La tarde en el Palladium Can Misses dejó más preguntas que respuestas. El empate frente al Villarreal B sirvió para abandonar provisionalmente los puestos de descenso, sí, pero el sabor que quedó fue amargo. Muy amargo. En el banquillo celeste, Miguel Álvarez vivió uno de esos partidos que pesan más por las sensaciones que por el marcador.
El técnico jienense no esquivó la realidad. Al contrario. Se mostró directo, incluso duro, consigo mismo y con el rendimiento de su equipo. Especialmente con una primera parte que no estuvo a la altura del escudo ni del momento que atraviesa el club. Desde el área técnica, la imagen fue difícil de digerir: un equipo superado, sin chispa, sin alma. Una de esas mitades que se hacen largas y que dejan huella.

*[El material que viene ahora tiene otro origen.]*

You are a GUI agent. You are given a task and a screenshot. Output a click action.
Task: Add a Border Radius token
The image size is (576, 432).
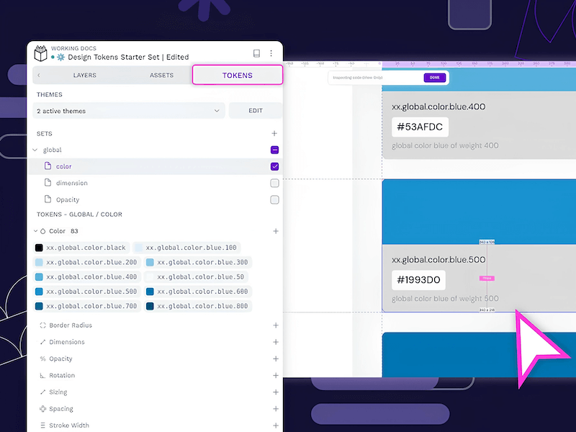point(275,325)
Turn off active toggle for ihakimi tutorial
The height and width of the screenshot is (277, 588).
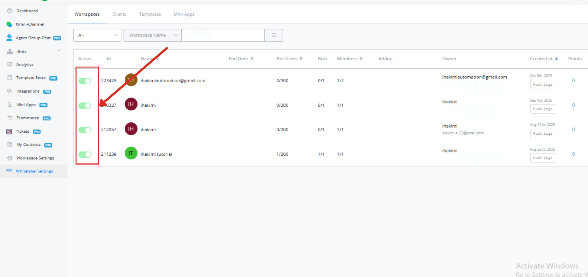click(85, 154)
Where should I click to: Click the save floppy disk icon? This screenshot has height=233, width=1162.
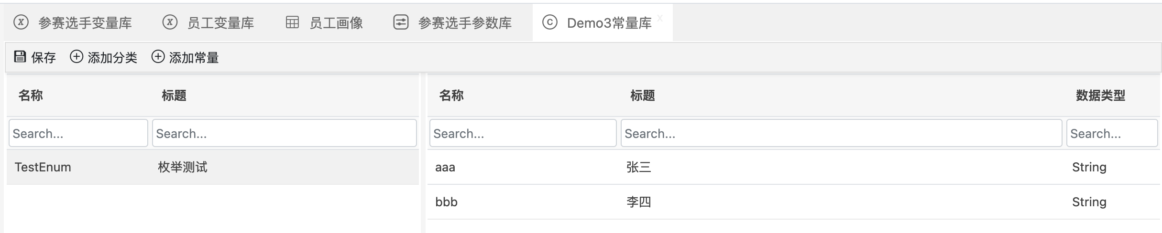20,57
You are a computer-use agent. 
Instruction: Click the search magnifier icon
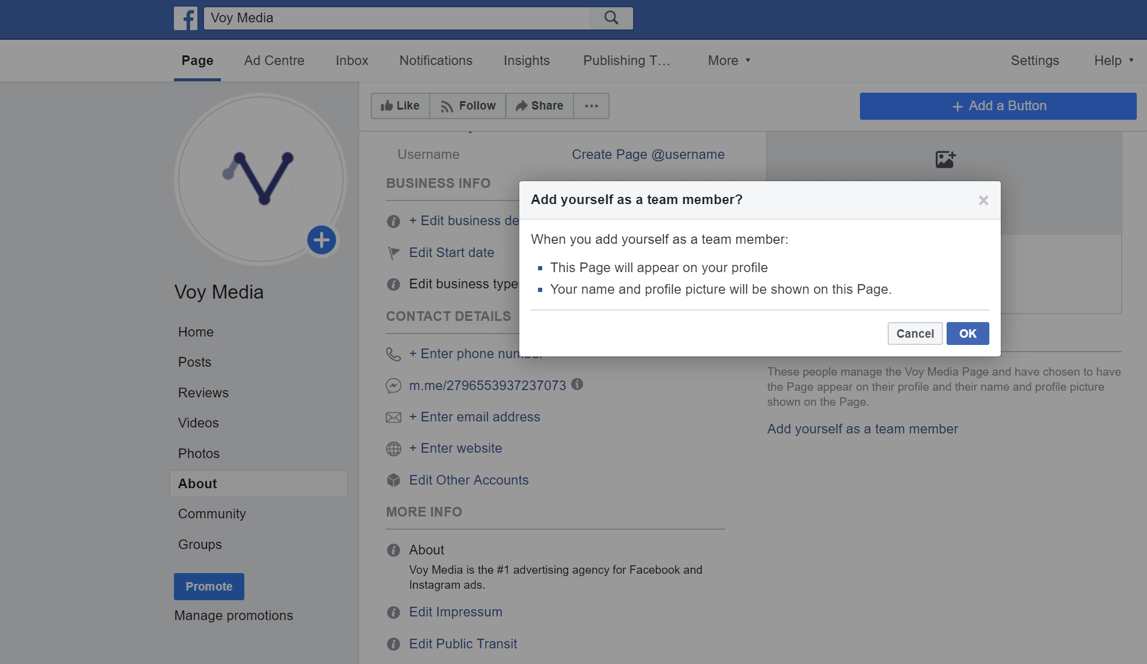[x=611, y=18]
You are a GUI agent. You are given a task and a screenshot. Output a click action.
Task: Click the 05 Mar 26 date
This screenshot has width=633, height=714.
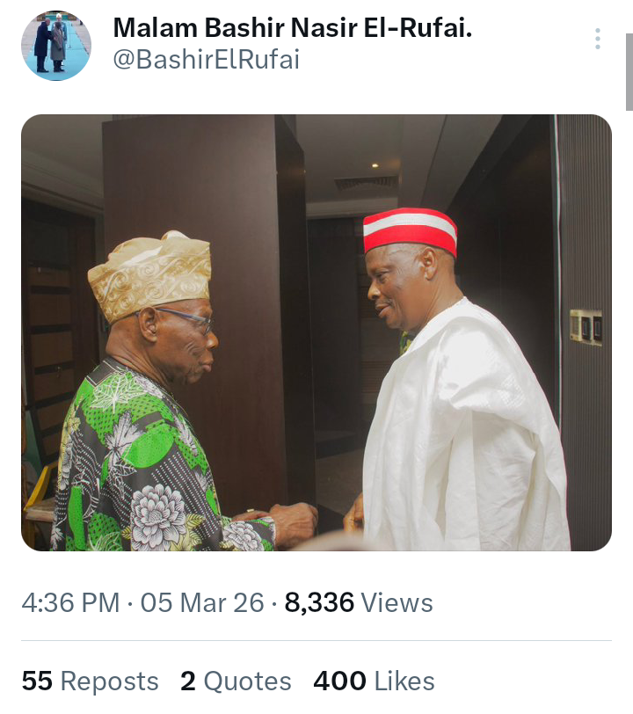pyautogui.click(x=202, y=603)
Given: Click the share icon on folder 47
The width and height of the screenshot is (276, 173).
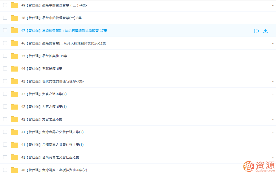Looking at the screenshot, I should (256, 31).
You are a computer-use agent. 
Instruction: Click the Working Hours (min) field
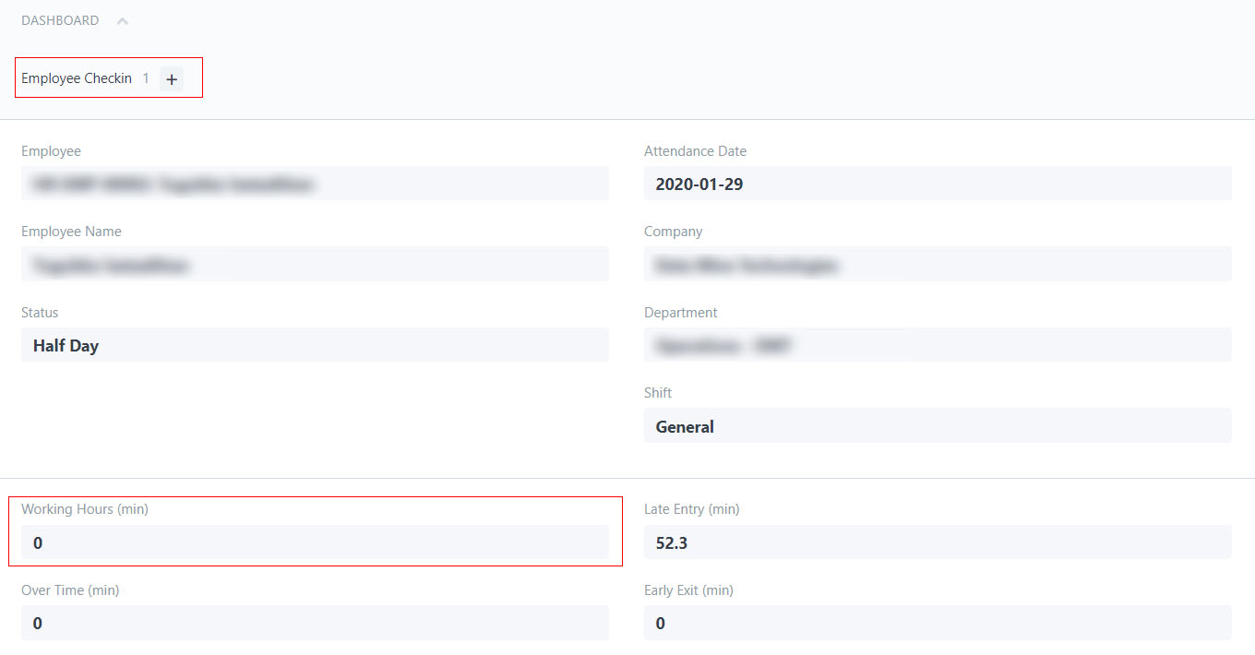point(314,542)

La situación es delicada y el propio entrenador lo sabe. En el fútbol, los resultados mandan y no hay demasiados matices cuando la clasificación aprieta. El futuro inmediato del banquillo celeste está en el aire y Álvarez es consciente de ello. No dramatiza, pero tampoco se esconde. Entiende cómo funciona este deporte y asume que todo puede cambiar de una semana a otra.

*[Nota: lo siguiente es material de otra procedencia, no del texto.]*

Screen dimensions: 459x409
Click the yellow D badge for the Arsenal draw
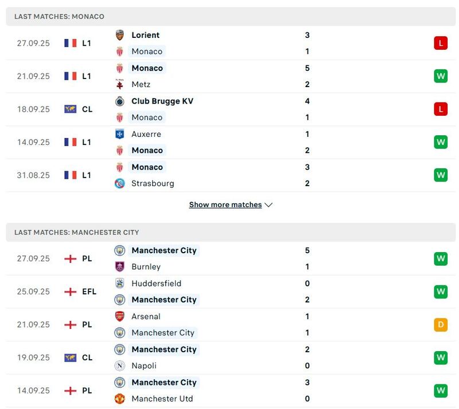tap(439, 324)
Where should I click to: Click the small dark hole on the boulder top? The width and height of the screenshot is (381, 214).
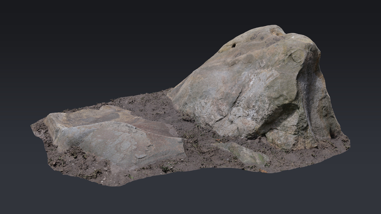click(x=234, y=46)
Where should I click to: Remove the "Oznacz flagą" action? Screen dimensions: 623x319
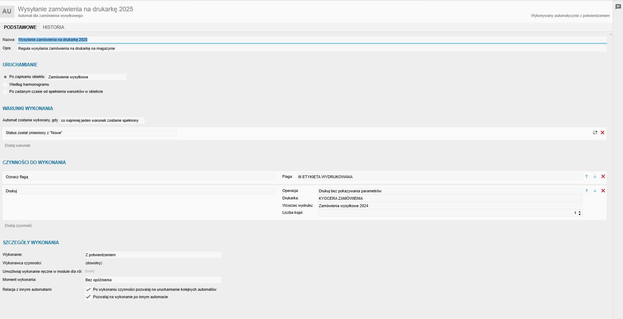pyautogui.click(x=603, y=176)
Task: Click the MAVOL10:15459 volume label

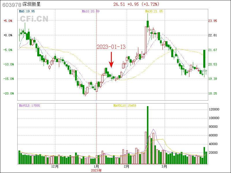Action: [124, 106]
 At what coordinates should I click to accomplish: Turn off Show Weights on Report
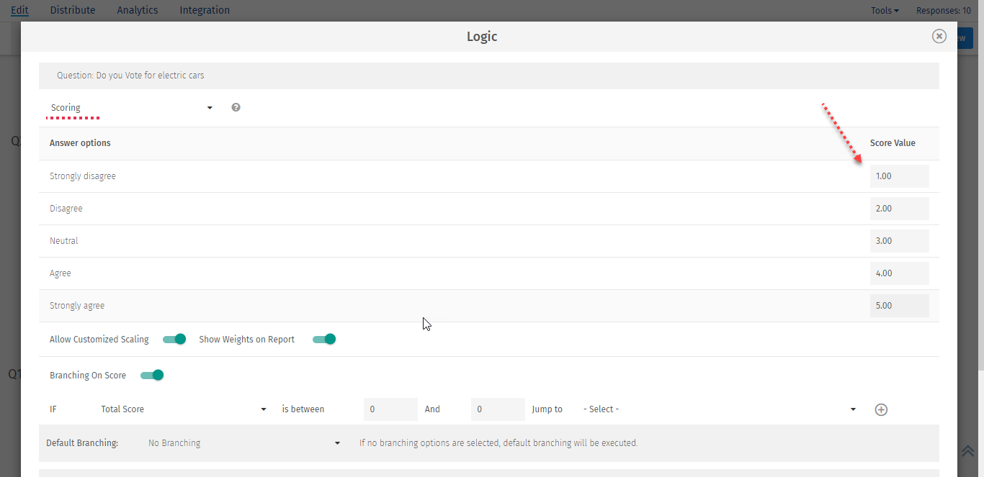point(324,338)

Aun así, el técnico pone en valor el trabajo realizado desde su llegada. Semanas intensas, de mucho esfuerzo diario, de reconstrucción emocional y futbolística. Un proceso que no siempre se refleja en el marcador, pero que, según su visión, existe. También hay un componente personal que pesa. El reencuentro con el Villarreal B, club al que estuvo ligado durante más de ocho años, no fue sencillo. Salir de una casa conocida para aterrizar en un proyecto nuevo nunca es fácil, aunque destaca el recibimiento cálido y la implicación de la gente que rodea al club.
Más allá del resultado puntual, la preocupación va más lejos. El Ibiza es un proyecto ambicioso, con una afición exigente y un entorno que espera mucho más. Encontrar la fórmula es ahora mismo la gran obsesión del cuerpo técnico. Porque una cosa es entrenar bien y otra muy distinta competir de verdad cuando llega el domingo. Ese es el gran misterio que rodea al equipo: sesiones sólidas durante la semana que no terminan de traducirse en partidos completos.
El empate permite respirar, salir momentáneamente del descenso, pero no calma el malestar. La grada lo expresó al final, con pitos y gestos de desaprobación. Una reacción comprensible en un escenario donde la paciencia empieza a agotarse. Eso sí, durante el partido hubo conexión. Bastó una ocasión clara, un balón al palo, para que la afición se levantara y empujara. El problema es que el equipo no supo devolver ese apoyo con hechos.
Can Misses volvió a ser testigo de una tarde espesa, de esas que obligan a mirarse al espejo. El Ibiza sigue vivo, sigue fuera del descenso, pero camina sobre una cuerda floja.